Ещё не нырнув в исследование с головой, Белкин постановил вначале разобраться с насущными делами – работой и, главное, личным. Зашёл в деканат, поговорил с Линой Петровной о всяком. Потом вдруг осенило:
– Линочка Петровна (так к ней все обращались), а возможно ли в наш век информационных технологий отыскать хоть какие-то сведения о студенте, который писал у меня диплом лет десять назад?
– Ну конечно же, Борис Павлович. О ком речь?
– Некто Алексей Андреев. Мне кажется, он учился не у нас, а на филологическом, но диплом решил писать у меня.
– А что, вы его сами не помните?
– Как он выглядел, вроде, в голове осталось. Его работу забыл, но это не беда, я совершенно точно не удаляю никакие студенческие файлы из компьютера. Просто ещё не смотрел. А вот прочих подробностей не восстановить.
– Кажется, я его помню. Ещё требовалось формальное согласие их кафедры и нашей. Да-да, точно.
Лина Петровна знала всё и не забывала ничего.
– Раз он не наш, у нас ничего нет о нём?
– Вряд ли – только протокол с того заседания, ну и с защиты диплома что-то обязательно осталось. Так что надо на филологический обращаться.
– Я там никого не знаю. А вы знаете?
– Борис Павлович, идите на лекцию, я всё сделаю. Не волнуйтесь.
Если Лина обещает, она делает. И даже если не обещает.
Прочитал лекцию об эпохе Первого Храма, увлёкся.
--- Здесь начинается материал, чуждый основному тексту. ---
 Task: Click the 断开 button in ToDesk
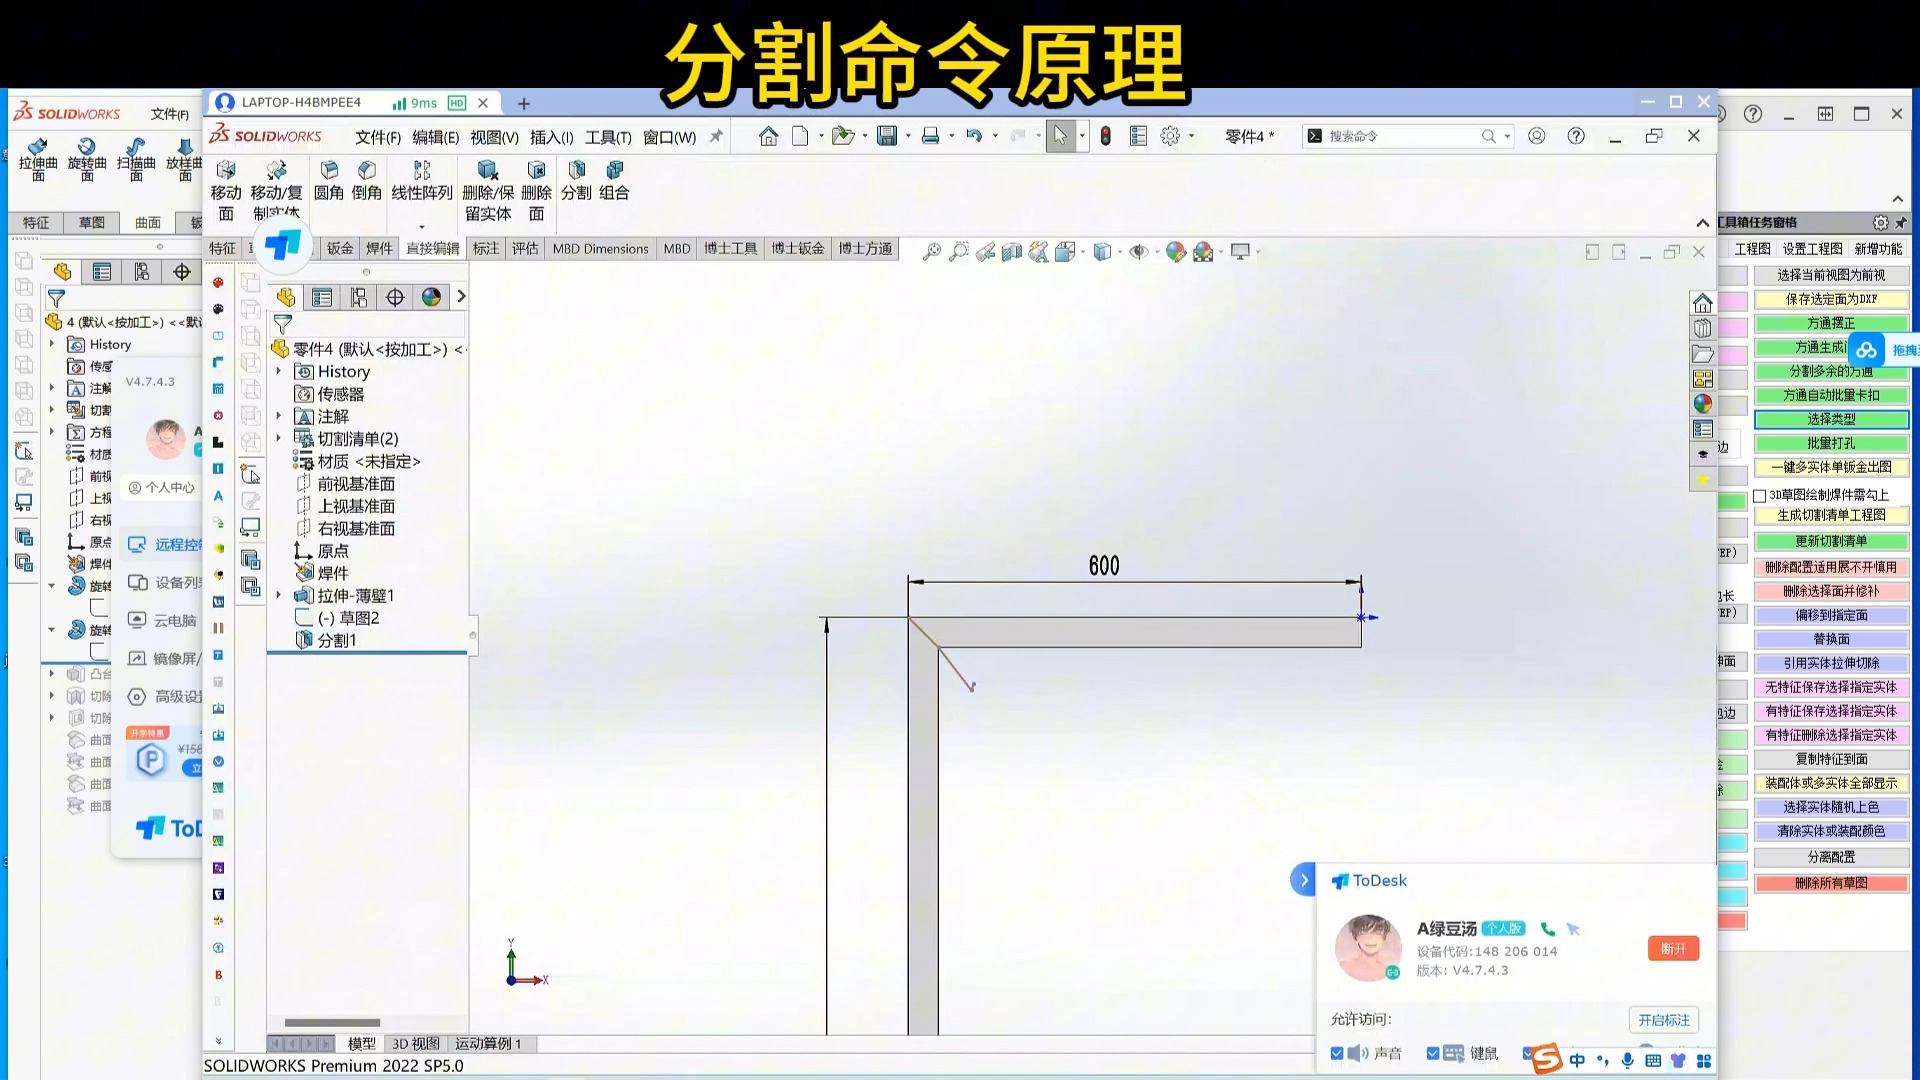coord(1673,948)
Забыл не то что об Андрееве и Фариде – о Елене тоже забыл, а такое редко случается. А ещё забыл отключить звук на телефоне, что вызвало нездоровый ажиотаж среди студентов, потому что Белкину позвонили – хорошо хоть, что до конца лекции оставалось совсем немного. Будь это простой звонок или банальная песня какая-нибудь, никто бы и внимания не обратил, так, пару человек прыснули бы – просто чтобы чуть отвлечься от серьёзной темы. Но Белкину всегда было принципиально важно знать, кто звонит, ещё до того, как он посмотрит на экран, поэтому каждому из своих постоянных собеседников он назначил отдельную мелодию. В тот же раз позвонил не кто иной, как Влад, давний приятель, которого Белкин шутки ради называл Вкладом, а на его звонки установил старую добрую матерную песню про муравья. Вся группа с готовностью заржала, развеселилась и мигом потеряла рабочее настроение. Белкин, впрочем, тоже.